Segunda, 23 de Outubro de 2017

Evasão de divisas

Condenado por assassinatos se preparava para fugir do Brasil com dólares e euro

Cesare Battisti tentava deixar o país em um táxi boliviano

4 OUT 2017Por GLAUCEA VACCARI18h:26

O italiano Cesare Battisti, condenado por quatro assassinatos na Itália nos anos 1970, foi detido em Corumbá por tentar cruzar a fronteira do Brasil com a Bolívia levando grande quantidade de dólar e euro sem declarar o valor.

De acordo com a Polícia Rodoviária Federal (PRF), na tarde de hoje, policiais abordaram um veículo particular onde estavam Battisti e outros dois passageiros.

Eles portavam uma quantia significativa em moeda estrangeira e, por se tratar de região de fronteira, os policiais rodoviários federais comunicaram a Polícia Federal, que realizou o acompanhamento do veículo até a fronteira entre Brasil e Bolívia.

O italiano foi detido no momento em que tentava sair do Brasil em um táxi boliviano. Ele foi encaminhado à Delegacia da PF em Corumbá, onde presta esclarecimentos. Não foi divulgado se ele deve permanecer detido depois da oitiva que é realizada.

O crime de evasão de divisas se configura quando uma pessoa envia valores para o exterior sem a devida declaração a autoridade competente. 

CONDENAÇÃO

O italiano foi condenado em seu país a prisão perpétua por quatro assassinatos nos anos 70, quando integrava o partido Proletário Armados para o Comunismo, grupo de extrema esquerda.

Cesare Battisti fugiu da Itália e, em 2004, veio para o Brasil. Foi preso em 2007 e, em 2009, o Supremo Tribunal Federal (STF) autorizou a extradição, que foi negada pelo ex-presidente Luiz Inácio Lula da Silva em 2010, no último dia de seu governo.
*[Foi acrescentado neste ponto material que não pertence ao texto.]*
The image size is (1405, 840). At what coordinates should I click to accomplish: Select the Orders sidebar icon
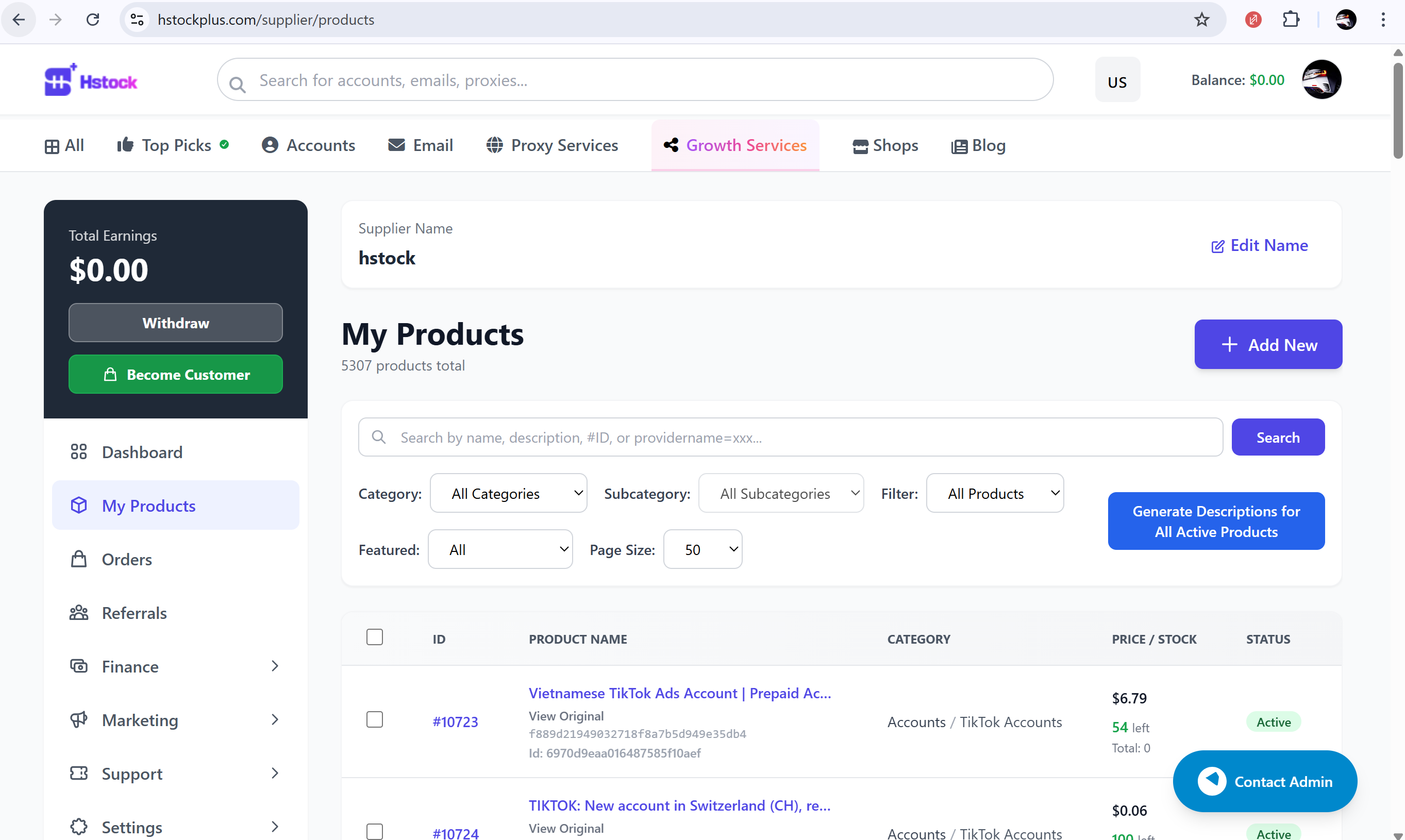79,559
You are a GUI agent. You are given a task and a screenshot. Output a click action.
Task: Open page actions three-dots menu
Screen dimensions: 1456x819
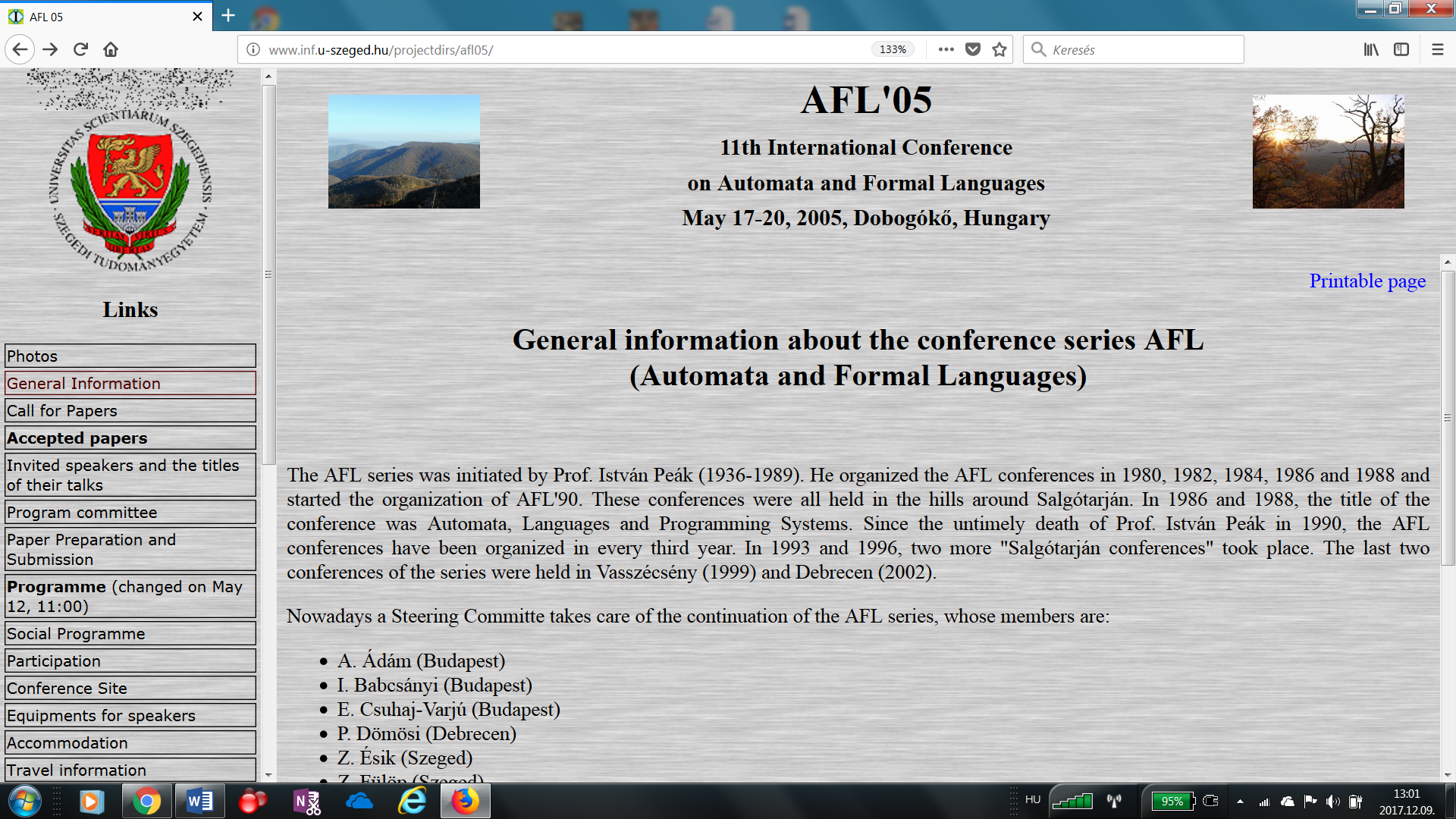[x=946, y=49]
Defesa de Battisti informou que há várias tentativas ilegais de remetê-lo para o exterior. Na semana passada, os advogados entraram com pedido de habeas corpus no STF para tentar impedir eventual extradição, deportação ou expulsão do Brasil.

Em 2015, Battisti se casou com uma brasileira e o casal tem um filho, que segundo a defesa, “depende econômica e afetivamente dele, o que impede sua expulsão”.